Oscar Pistorius will face pre-meditated murder charge after a court heard on Tuesday that he killed his girlfriend Reeva Steenkamp while she was "unarmed, innocent and sitting in a toilet." Oscar Pistorius, center with head covered, leaves the Brooklyn Police Station.
Pistorius is likely to remain incarcerated until he faces trial, after prosecutor Gerrie Nel laid out the case against him regarding the tragic events of Steenkamp's Valentine's Day death and chief magistrate Desmond Nair agreed he should face a schedule 6 murder charge, which requires that the killing was pre-meditated.
Pistorius will now have to prove "exceptional circumstances" if he is to have any chance of being bailed. Just as in his preliminary hearing on Friday, Pistorius, the first double amputee to compete in the Olmypics and Paralympics, regularly broke down into tears as defense attorney Barry Roux and Nel debated over the issue of pre-meditation. The prosecution asserted an element of cold-blooded intent, putting forward that Pistorius had gotten up from his bed, put on his prosthetic limbs and fired four shots through a locked bathroom door, three of which struck and killed the deceased. Roux, however, insisted the matter was "not even murder," sticking resolutely to the theory that Pistorius had mistaken Steenkamp for an intruder. "All we know is that she locked the bathroom door and he shot, thinking she was a burglar," Roux told the court.

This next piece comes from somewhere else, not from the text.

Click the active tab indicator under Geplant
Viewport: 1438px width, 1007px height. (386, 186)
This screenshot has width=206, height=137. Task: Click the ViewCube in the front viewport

Meanwhile, 700 miles away in Port Elizabeth, Steenkamp was laid to rest in a small cremation ceremony involving members of her family and close friends, including South African international rugby star Francois Hougaard, who reportedly texted Steenkamp just before her death. While the Steenkamp's family insisted they were trying to avoid all coverage of the Pistorius hearing, her friend, former professional jockey Gavin Venter, spoke out angrily.
"[Pistorius] is a danger to the public, he will be a danger to witnesses, he must stay in jail," Venter told 567 Cape Talk radio. As the bail hearing got underway, a moment of pandemonium erupted in the halls outside the courtroom, as officials insisted only 26 journalists be allowed inside as more than 100 clamored to be among the chosen few. This mention is worthy because the South African media has already been a huge part of this sad tale, and make no mistake, will continue to be so.
The nature of the South African judicial system, which abolished jury trials in 1969 at a time when that nation's tortured racial history was approaching breaking point, means that a single judge, perhaps accompanied by one or more technical experts, will decide upon Pistorius' case. That means that the typical media reporting restrictions that would be in place for a jury trial in the United States or most other legal jurisdictions based on the English common law system do not apply. In America, the kind of details that were reported over the past few days would not have been permitted under contempt of court regulations, for fear that its publication could influence the minds of potential jurors.